Shouldn’t You Be Working? 100 Years of Working from Home
The boundaries between labor and leisure are increasingly blurred.
About the Exhibition
Computers, the Internet, and mobile phones have enabled a variety of new labor practices, an unprecedented amount of which are situated within the home: White-collar home offices, self-employed social media influencers, the hidden labor of coders and offshore renderers now coexist with traditional domestic work by nannies, caretakers and homemakers. Digitization has brought previously unknown working conditions into our lives. They oscillate between a newfound freedom and increased personal expression, and the threat of total digital surveillance and exploitation. The boundaries between labor and leisure, now situated in the same spaces, are increasingly blurred.
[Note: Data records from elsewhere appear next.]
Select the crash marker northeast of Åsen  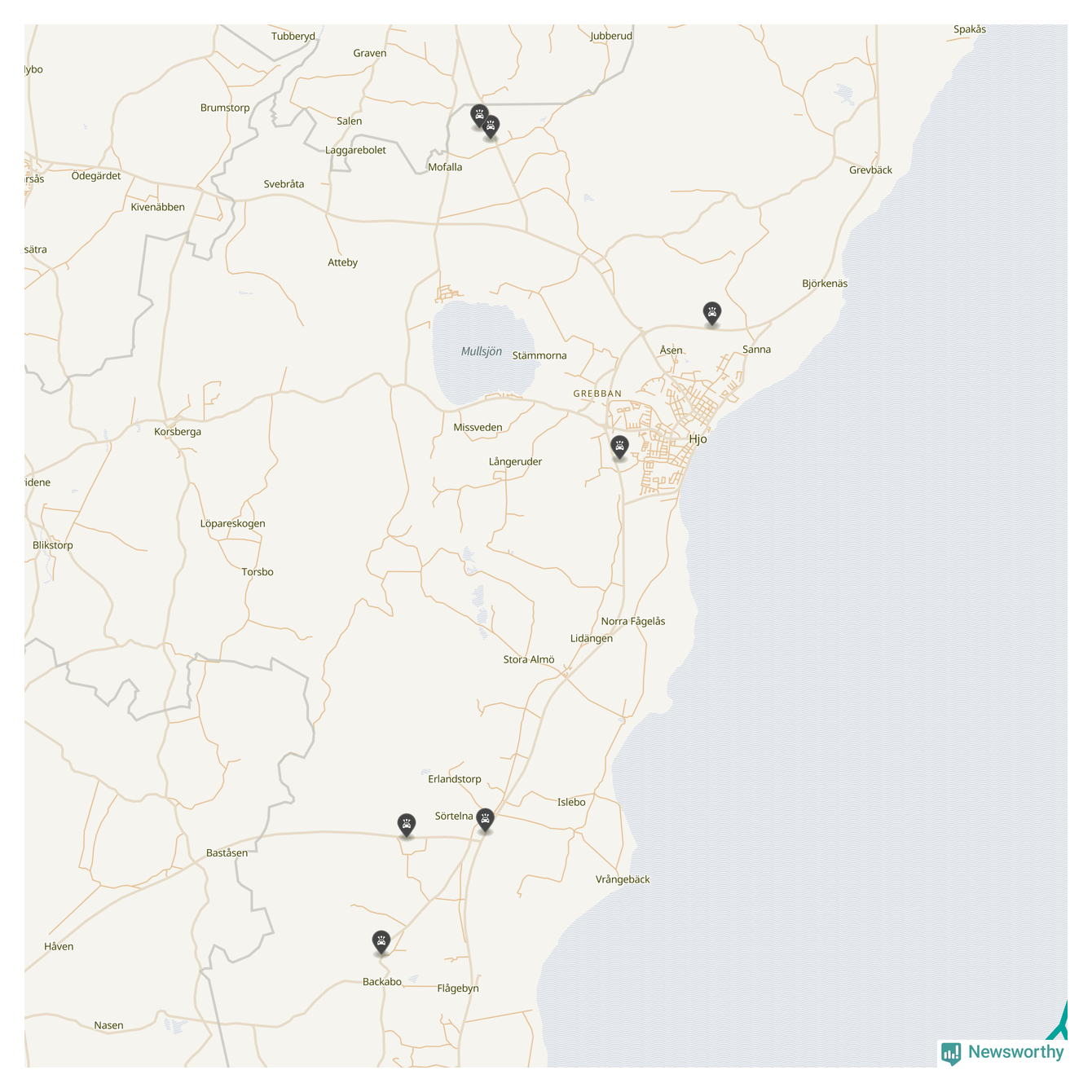pyautogui.click(x=712, y=312)
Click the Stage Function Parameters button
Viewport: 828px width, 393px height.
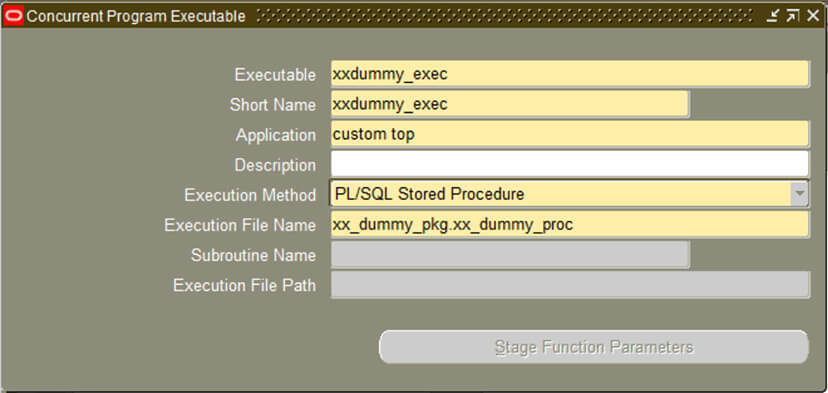[x=594, y=347]
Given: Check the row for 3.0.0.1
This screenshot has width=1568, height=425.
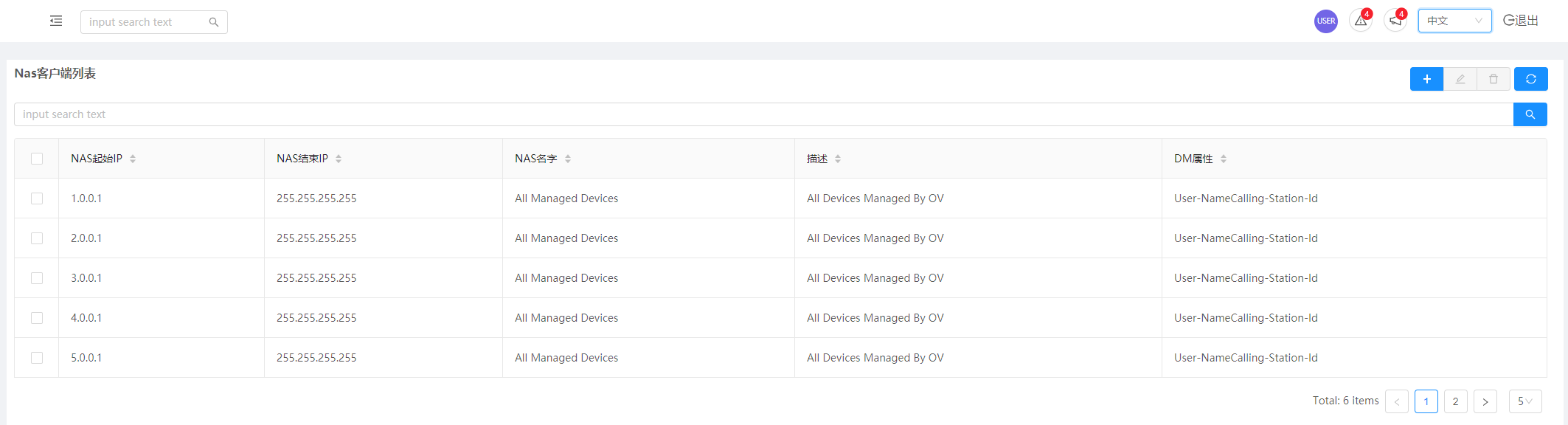Looking at the screenshot, I should [x=37, y=278].
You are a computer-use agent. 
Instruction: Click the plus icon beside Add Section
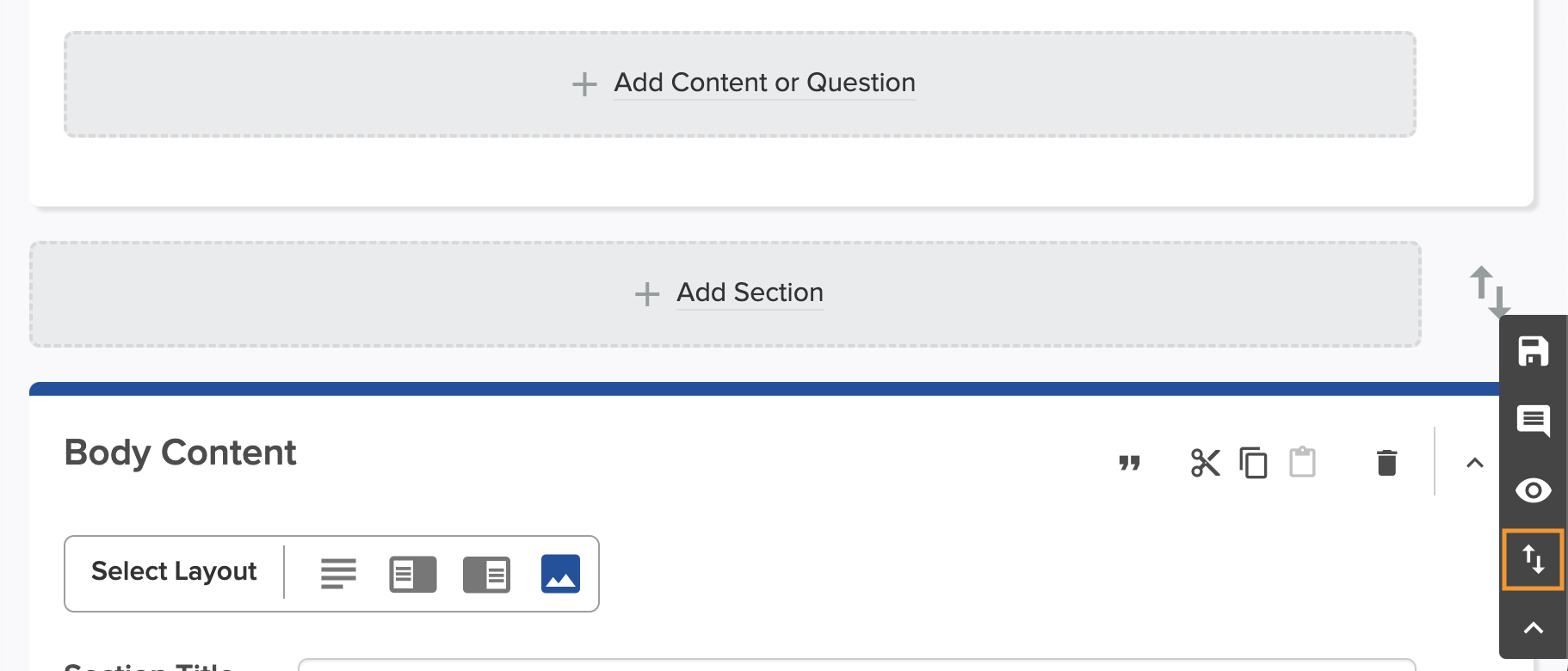[x=646, y=294]
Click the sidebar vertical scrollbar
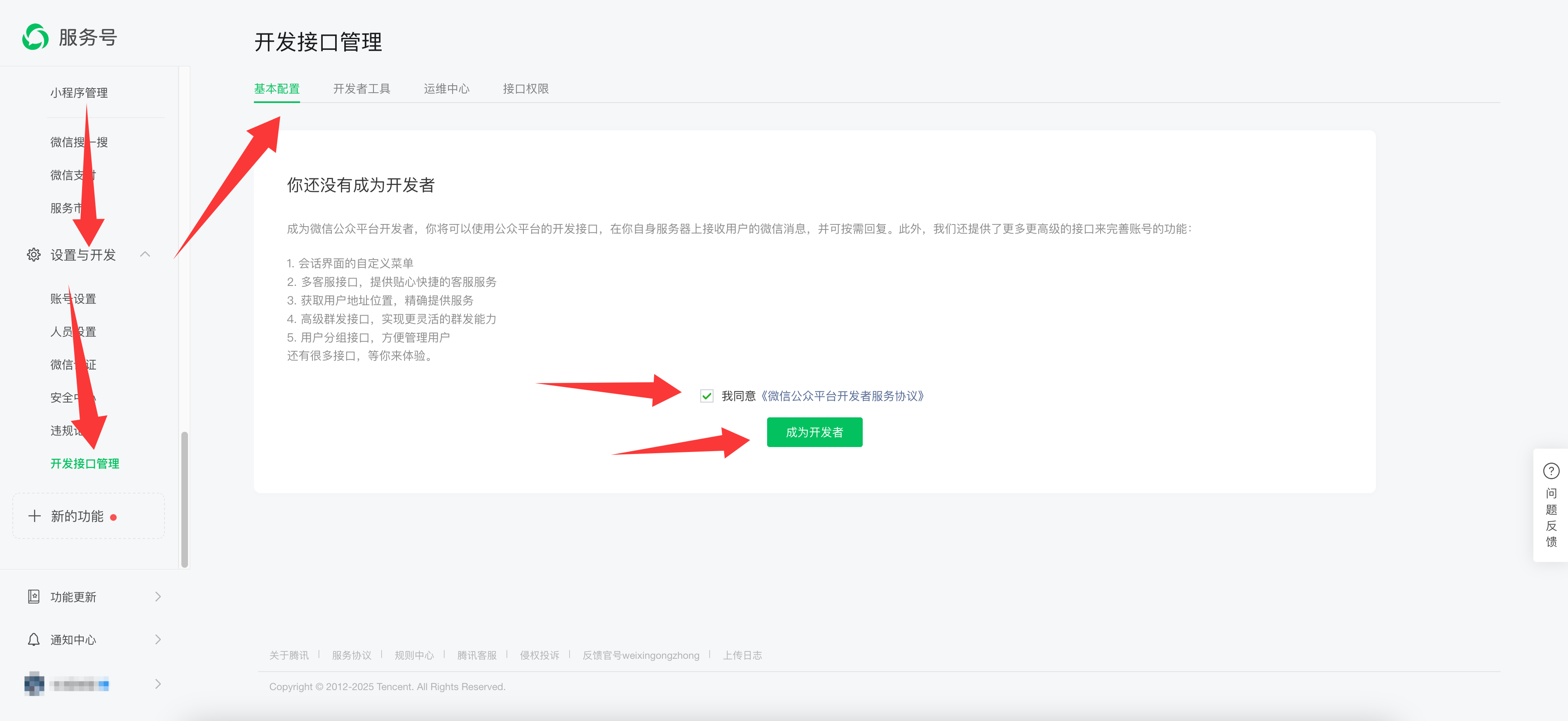Image resolution: width=1568 pixels, height=721 pixels. pyautogui.click(x=184, y=499)
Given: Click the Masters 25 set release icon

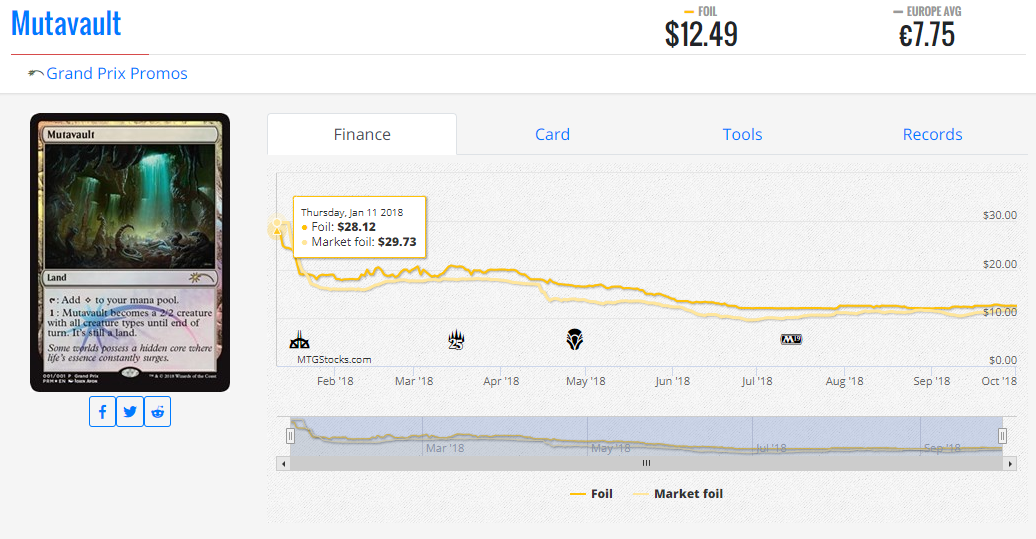Looking at the screenshot, I should tap(457, 339).
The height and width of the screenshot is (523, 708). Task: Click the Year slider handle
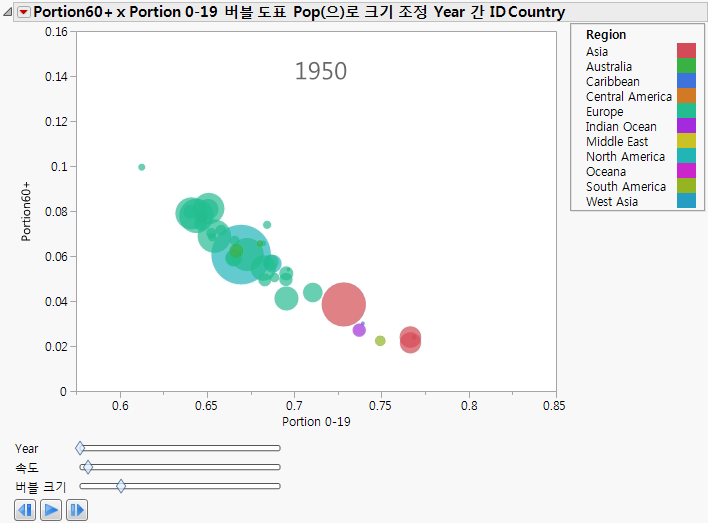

Shouldn’t You Be Working? 100 Years of Working from Home considers the domestic sphere as an ever-changing site of labor. The exhibition contrasts images from the MSU Broad Art Museum’s extensive photographic collection on traditional domestic labor—including photos by Walker Evans, Ewing Galloway, Jim Goldberg, Laton Alton Huffman, Arthur Rothstein, John Edward Sache, and Marion Post Wolcott—with current digital and photographic work. Beginning with images that document the Michigan State University School of Home Economics’ teachings in house management and interior decoration, recent explorations by contemporary artists and architects Chris Collins, Jay Lynn Gomez, Faith Holland, Won Kim, Keiichi Matsuda, Marisa Olson, Theo Triantafyllidis, Jon Rafman, Angela Washko and Guanyu Xu add a contemporary perspective.
Shouldn’t You Be Working? 100 Years of Working from Home is organized by the Eli and Edythe Broad Art Museum at Michigan State University and curated by Associate Curator Teresa Fankhänel with Curatorial Assistant Dalina A. Perdomo Álvarez and Curatorial Research and Administrative Assistant Thaís Wenstrom. Lead funding for this exhibition is provided by the Alan and Rebecca Ross Endowed Exhibition Fund.